Quick Analysis: Similar scenario to last year’s Dolphins but more pressure on Sanchez to be efficient. The starting Dolphins line last year included Richie Incognito, Jake Long, Mike Pouncey, Marc Columbo and Vernon Carey. This compares to the projected Jets line of D’Brickashaw Ferguson, Matt Slauson, Nick Mangold, Brandon Moore and of course, Wayne Hunter. Both teams best lineman are their left tackle and their center. Long is a pro bowl tackle and Pouncey had a great rookie year. The Jets have Ferguson who should bounce back after an off year and Mangold, arguable the best center in football. Pass blocking is not the Jets strength. So last year when they started off by throwing the ball all the time, it got the lineman into a funk they never really recovered from even after returning to the run game. Assuming Sparano sticks to the ground game, the line should fare better. Getting into a rhythm early in the year is important for the line. Additionally, Sparano came up the ranks as a line coach, so there is hope he can get Slauson and Hunter to perform at a higher level this season. Slauson should also be recovered from his nagging shoulder injury. Sparano likes to use two tight end sets, using them as blockers, which should give the line more support especially Hunter at right tackle. Fasano was a better blocker than Keller is, so it will be interesting to see how Keller is used.

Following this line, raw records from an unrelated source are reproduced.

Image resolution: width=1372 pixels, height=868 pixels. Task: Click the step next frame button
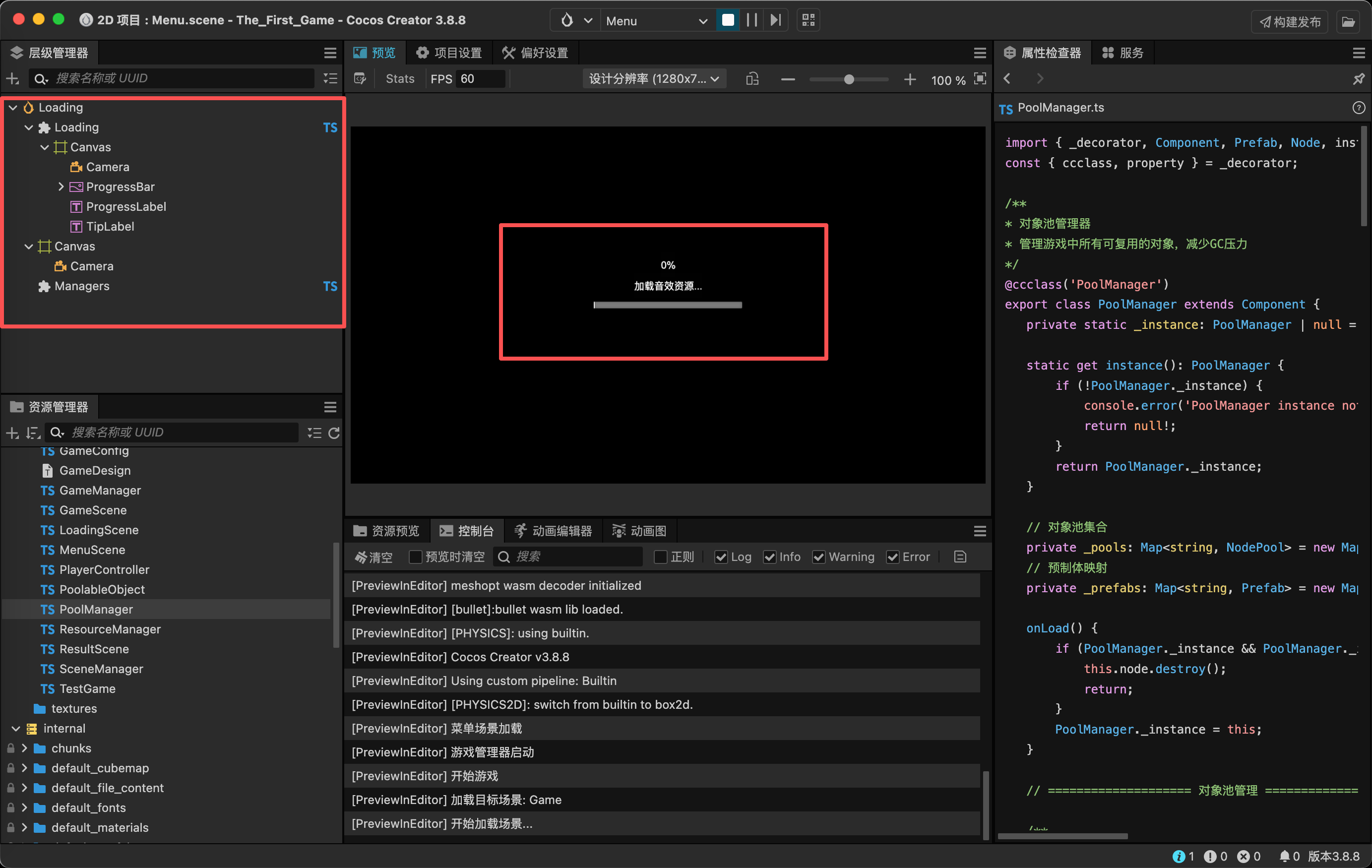pyautogui.click(x=775, y=20)
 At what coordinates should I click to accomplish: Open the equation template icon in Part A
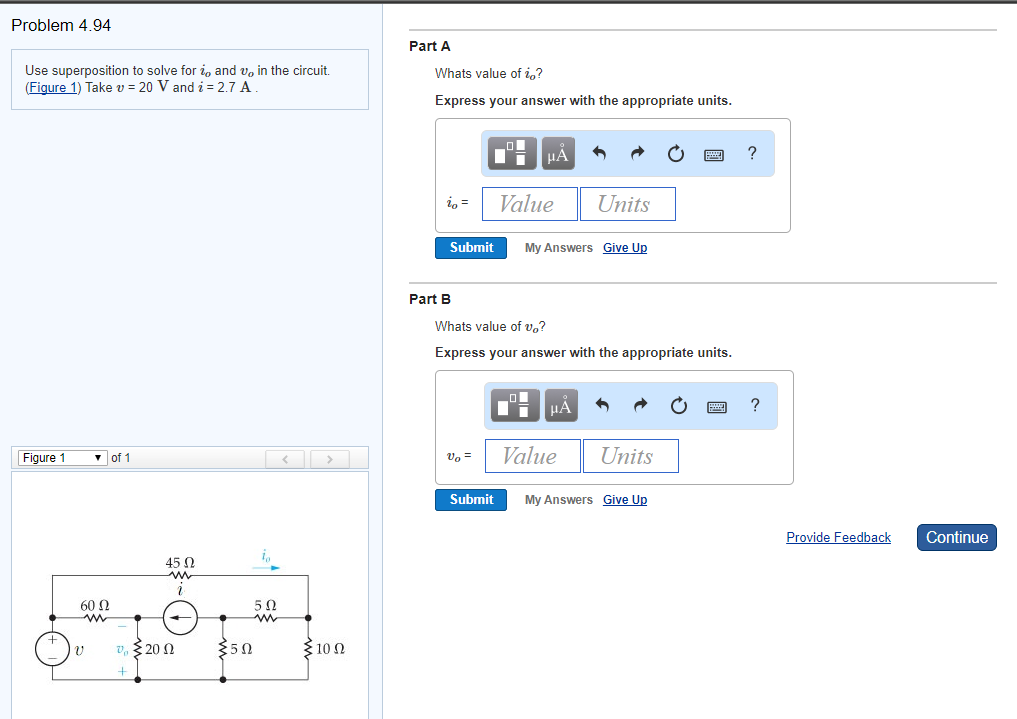click(x=511, y=153)
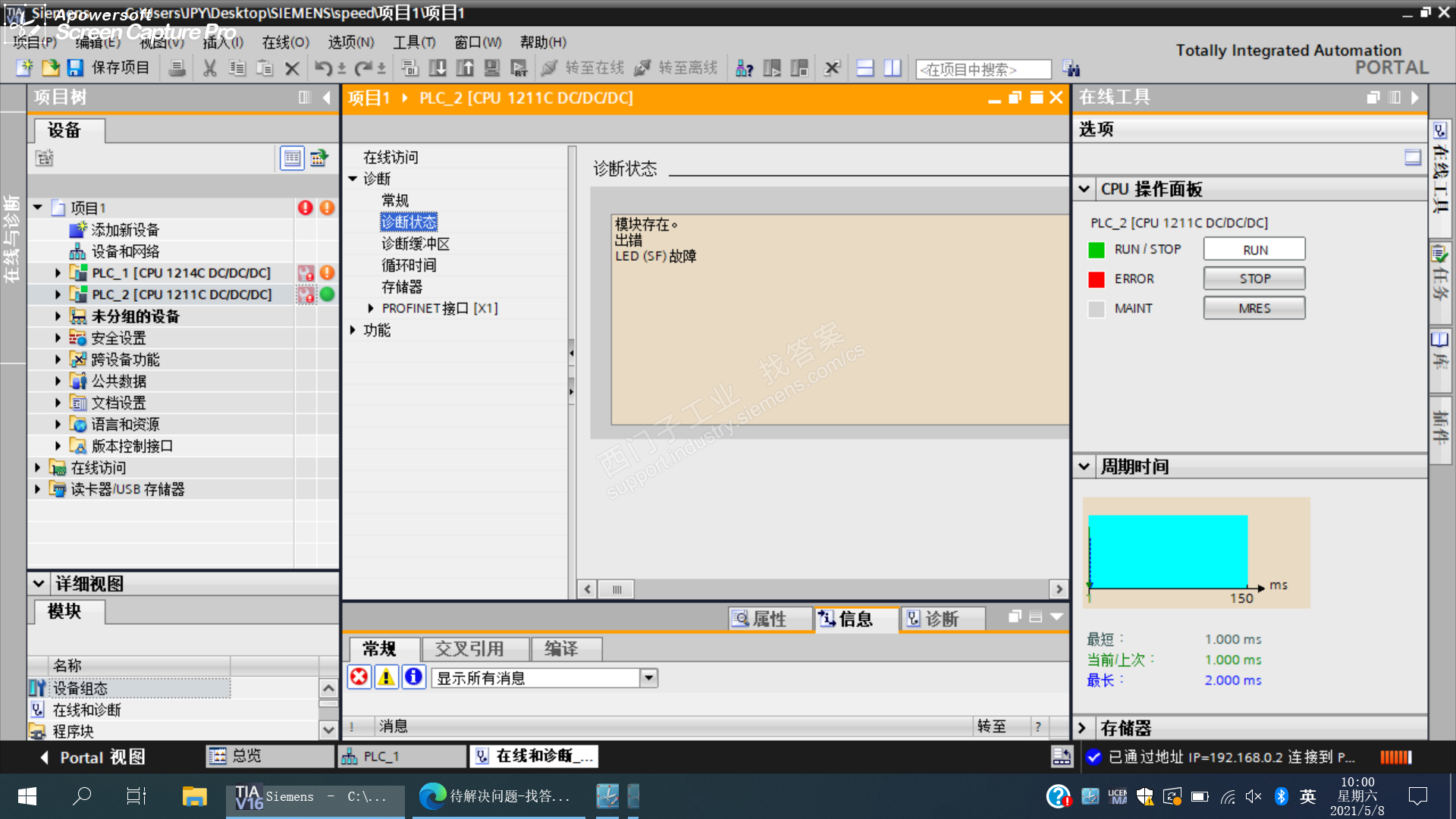Click the project search input field
1456x819 pixels.
pyautogui.click(x=983, y=69)
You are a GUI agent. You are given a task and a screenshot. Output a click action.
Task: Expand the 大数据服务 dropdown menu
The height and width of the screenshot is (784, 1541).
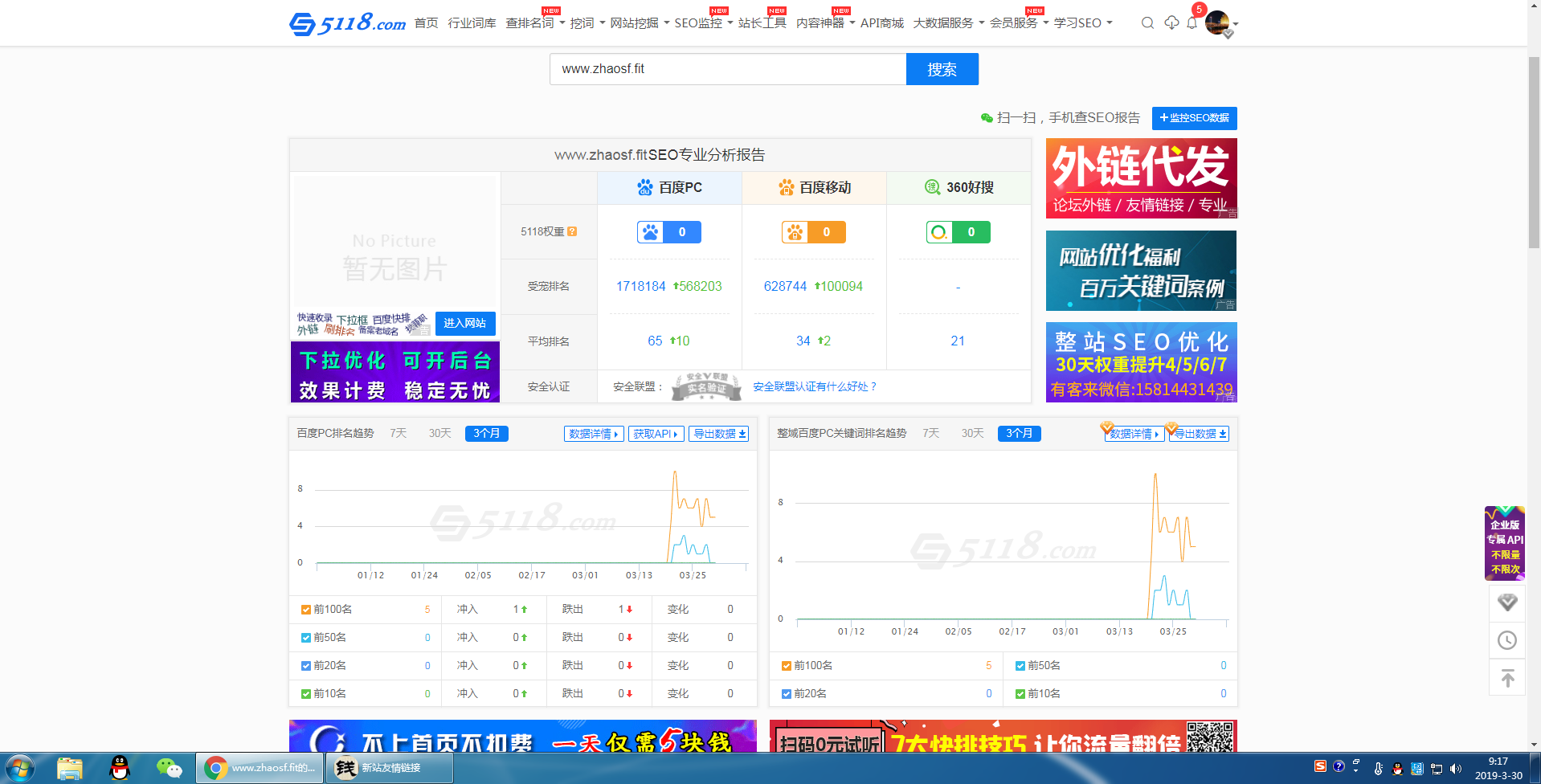tap(948, 23)
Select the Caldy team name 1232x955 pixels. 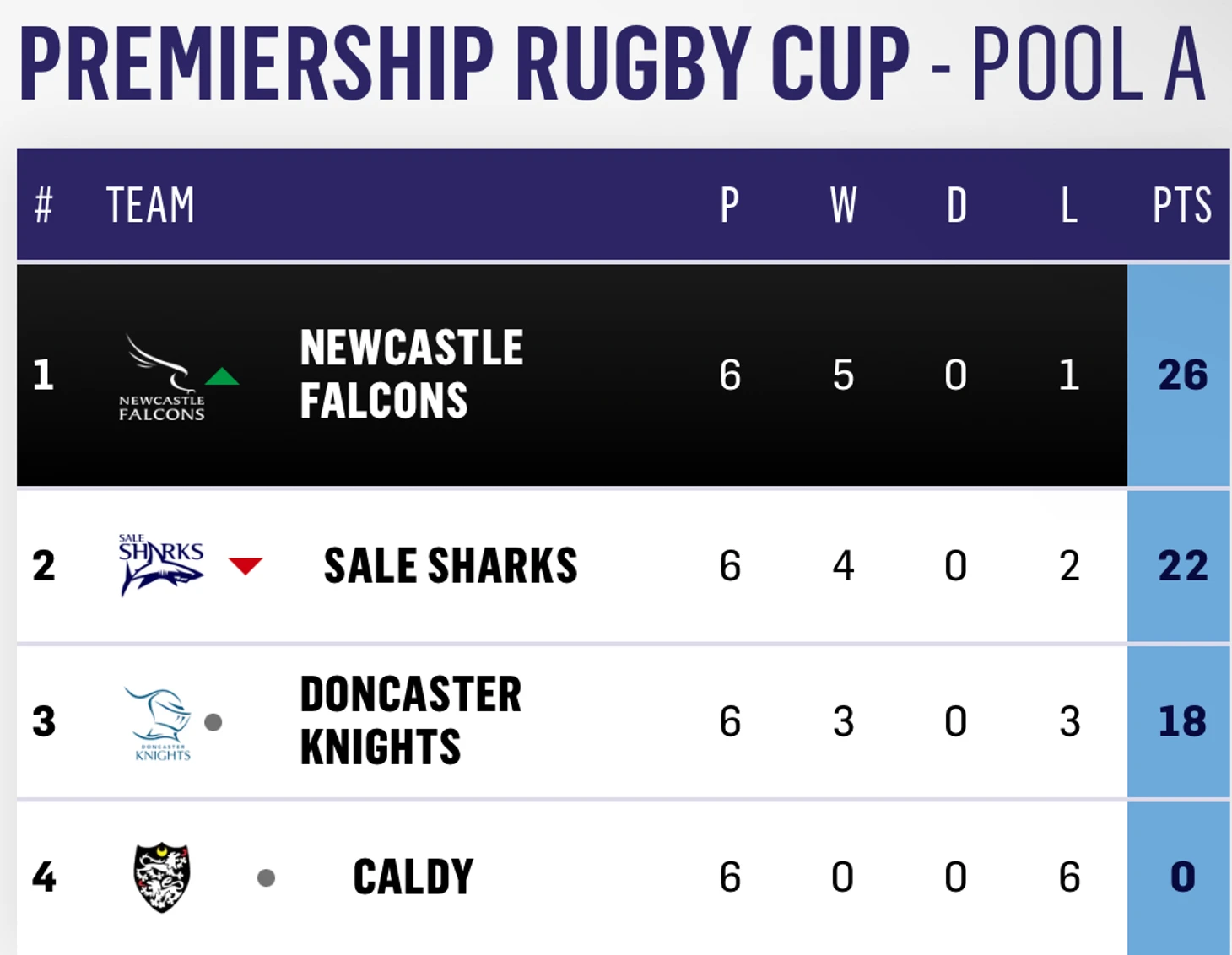point(413,877)
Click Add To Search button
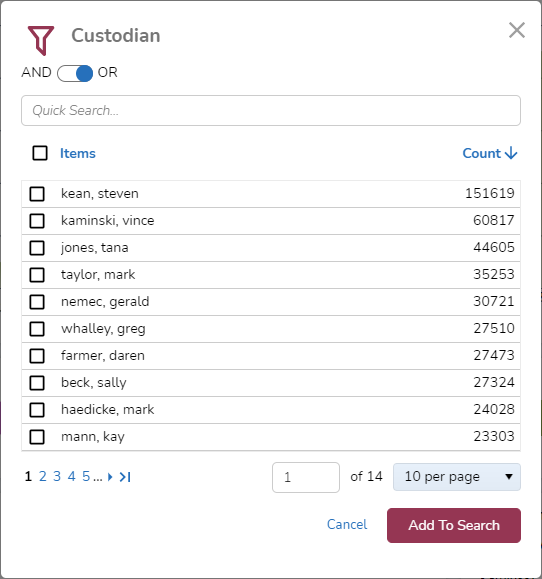 (x=454, y=525)
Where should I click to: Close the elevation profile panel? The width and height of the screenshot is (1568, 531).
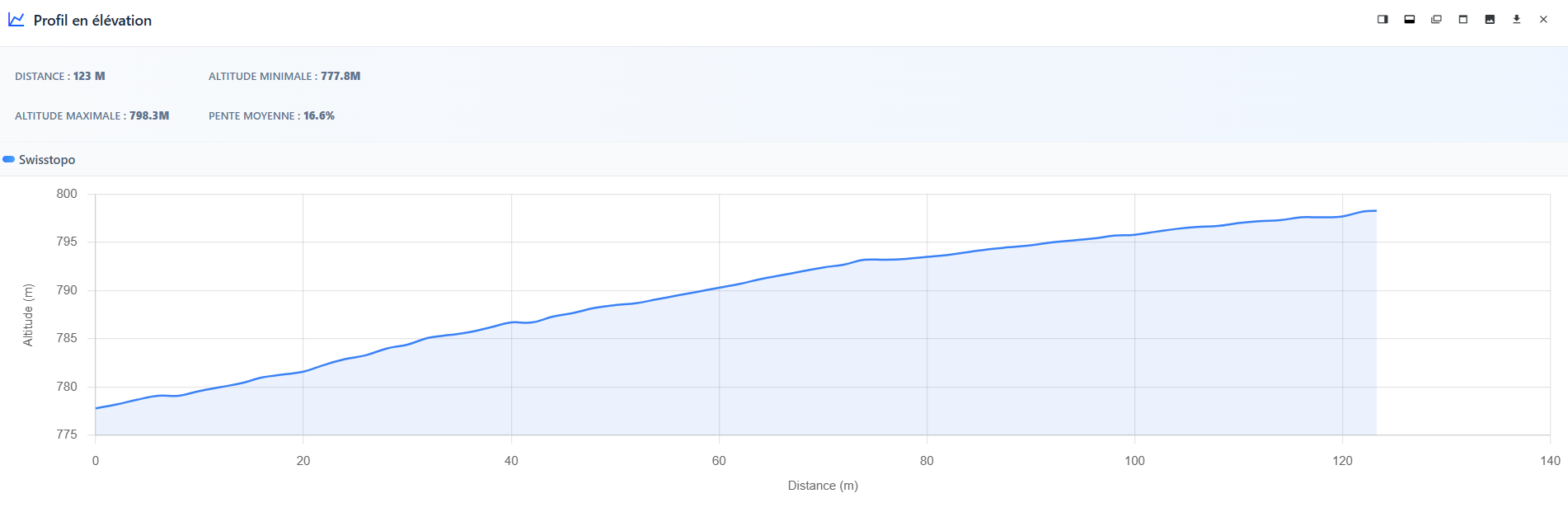1543,20
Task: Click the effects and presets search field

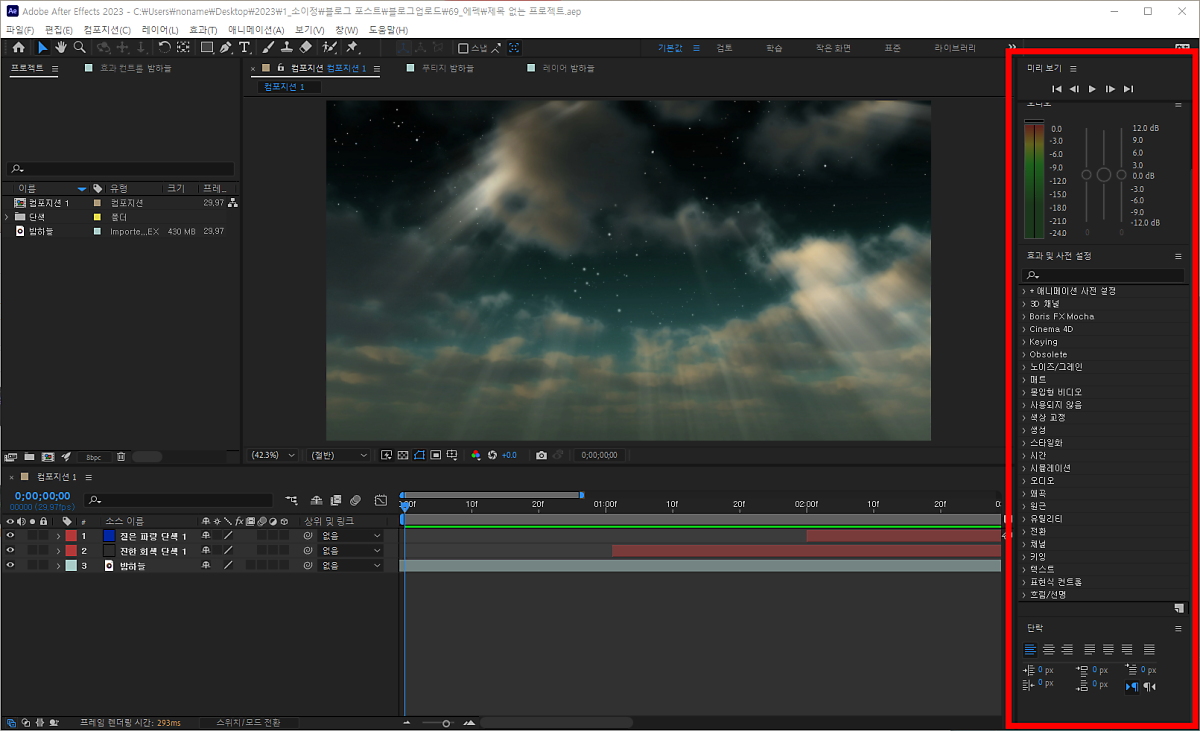Action: tap(1105, 275)
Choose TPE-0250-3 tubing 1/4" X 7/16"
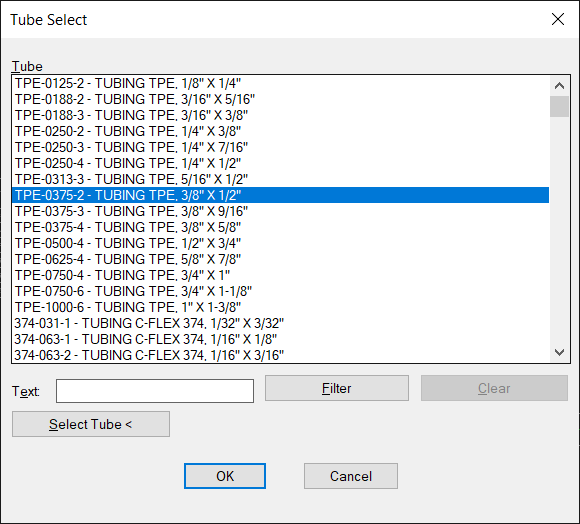The width and height of the screenshot is (580, 524). pyautogui.click(x=280, y=147)
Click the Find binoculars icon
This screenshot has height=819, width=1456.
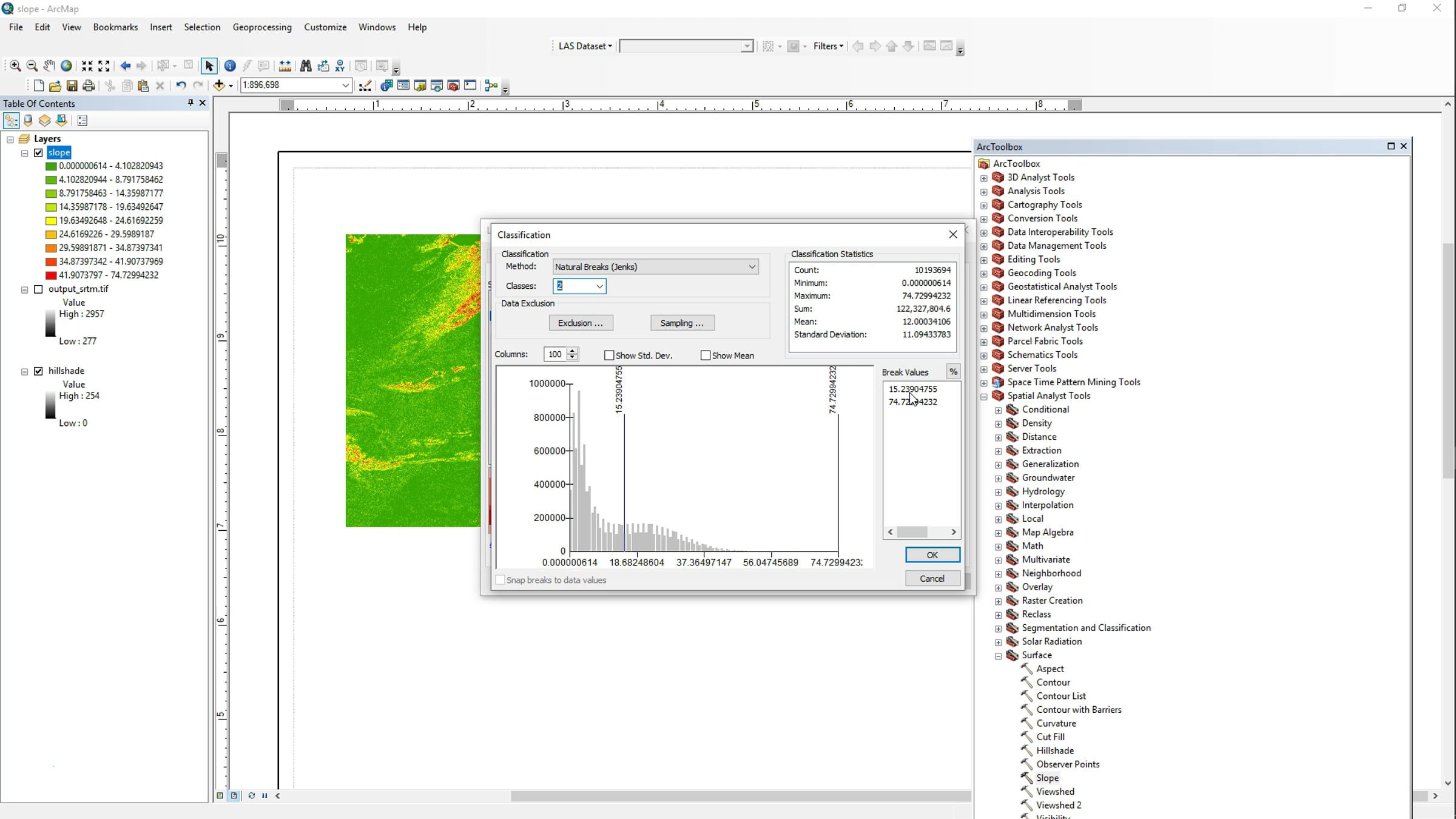(x=306, y=66)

Quick Analysis: More experienced line than last year’s Dolphins however weak spots remain at right tackle and possibly left guard.

To sum it up, Sparano is looking at an offense with a much more physical backfield that should translate well into his scheme. While they lack backs who can break big plays, they have the personnel to wear down opposing defenses. Additionally, if Joe McKnight can hold onto the football he may give them that missing speed element. The Jets receiving corps provide Sparano with Chaz Schilens and Stephen Hill, who have the raw attributes needed to stretch the field and open up routes for Santonio Holmes, Dustin Keller and Jeremy Kerley. This receiving group is an undoubted improvement over that of last year’s Dolphins. The offensive line still has question marks and their quarterback needs to perform. Sparano has dealt with both these issues in Miami. His experience could prove instrumental to getting the Jets offense back on track. Compared to Sparano’s Dolphin team of a year ago, the Jets personnel seems to fit his game plan much better at the skill positions. However the decisive factor for his offense will be line and quarterback play, which will dictate how effective this offense can be, especially in a division of improving defenses.